X

Benzer benzeri çeker: Aşkın tuttuğu aynada kendi özüne bakmaya hazır mısın?

Bu konu çok fazla soru aldığım konulardan yine bir tanesi… “Neden ben hep aynı tip ilişkileri yaşıyorum? Ben bunu bitirdiğimi sanıyordum fakat yine aynı şeyi yaşadım, neden burada yine istemediğim şekilde bunu yaşamak durumunda kalıyorum? Neden benim karşıma çıkan tüm güçler tüm olasılıklar tüm örnekler bu şekilde?

Kendimizi sevmiyorsak ilişkilerimizde tam olarak bunu bize yaşatacak kişileri deneyimliyoruz; ta ki gerçekten bir gün ben kendimi çok ama çok seviyorum, hayatta en değerli kavram benim diyebilinceye kadar…

İşte bu sorularımıza cevaplarımızı sizlerle birlikte birçok yazımızda aramıştık. Fakat bu konu öyle sadece birkaç yazıyla değiştirebileceğimiz derinliğini anlatabileceğimiz bir konu değil. O yüzden biraz daha parçalara ve noktalara bölerek, detaylarına inerek inceleyelim istiyorum.  

İlişkilerimizi bizim “dışımızda” gelişen olaylar olarak nitelendiriyoruz. Fakat öncelikle anlamamız gerekiyor ki evrende gerçekten bir “çekim yasası” mevcut. Zıt kutupların birbirini çekmesi gibi düşüncelerimiz, durumumuz, titreşimimiz neyi yansıtıyorsa aynı frekansla karşılaşıyoruz.

Kendimizi sevmiyorsak ilişkilerimizde tam olarak bunu bize yaşatacak kişileri deneyimliyoruz; ta ki gerçekten bir gün ben kendimi çok ama çok seviyorum, hayatta en değerli kavram benim diyebilinceye kadar… İlişkilerimizde emeklerimizin değersiz olduğunu düşünüyorsak aynı şekilde bunu bize yansıtacak kız veya erkek arkadaşlarımız oluyor, dünyayı önlerine seriyoruz. Fakat yine de bir teşekkür veya değer göremiyoruz. Çünkü kendi kendimizin değerini “henüz” anlayamamış oluyoruz.

Zıt kutupların birbirini çekmesi gibi düşüncelerimiz, durumumuz, titreşimimiz neyi yansıtıyorsa aynı frekansla karşılaşıyoruz.

Bir de şöyle bakalım korkuyoruz değil mi?

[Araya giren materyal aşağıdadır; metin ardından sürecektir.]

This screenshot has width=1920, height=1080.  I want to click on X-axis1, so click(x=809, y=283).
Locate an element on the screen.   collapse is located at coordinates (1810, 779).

Kaybetmekten korkuyoruz… İşte tam olarak çok ama çok sevip aniden kaybedeceğimiz bir ilişki yaşıyoruz. Dünyam yıkılır diye düşünüyoruz fakat öyle bir yıkım olmuyor yine de bir şekilde hayata devam ediyoruz. Sonra en önemli örneklerimizden biri güven var, güvenemiyoruz, bir türlü, şöyle bir düşünceyle yaklaşıyoruz aşklarımıza “nasıl olsa güvenimi boşa çıkaracak” veya “umarım güvenimi boşa çıkarmaz”… Evet, işte tam da karşımıza “korktuğumuz” çıkıyor, aldatılıyoruz değil mi, o muhteşem güvenimiz “boşa” çıkıveriyor işte… Titreşimimizde neyi barındırıyorsak dünyamıza onu çekiyoruz adeta ışığa çekilen kelebekler gibi birbirimizi buluyoruz…

Hemen kendimden bir örnek ile açıklamak istiyorum (Şubat ayı benim için en zor ay oluyor çünkü aşk ile ilgili yazdığım bu yazılarımda kendi kendime daha önce yüzleşemediğim birçok şeye de ayna tutmam gerekiyor !). Güven konusunda örnek vermiştim, evet aldatılmak ertesinde güven konusu yıllarca üzerinde çalışmam gereken bir konu oldu. Sonrasında kendimi kapattığım, ertesinde açtım diye düşünsem de bir türlü açmayı başaramadığım kısacası beni hem günlük ilişkilerim de hem de olası aşk ilişkilerimde (ve hatta bir kişi ile kahve içmeye bile cesaret edemeyecek kadar çok !) zorlayan bir kavram oldu…

Çok yakın bir zamana kadar bunu aştığımı düşünmekteydim fakat öyle bir örnekle karşılaştım ki… Uzun süre sonra çekim hissettiğim bir kişi ile duvarlarımı kaldırıp yoluma devam etmeye karar vermişken, birden bazı gerçekleri öğrendim. Bu gerçekler adeta yüzüme tokat gibi vurdu…  “İşte yine tam tahmin ettiğim gibi” dedirtecek, hayatta bir erkeğin sadece bir kadın ile olup olamayacağını bana yeniden yeniden sorgulattı… Adeta bu kadar “uç” bir örnek ile (o kadar fazla milyon farklı olasılık var iken !) neden bu örneğin “gelip beni bulduğunu” tekrar tekrar sormamı sağlayacak bir öğrenim süreci oldu…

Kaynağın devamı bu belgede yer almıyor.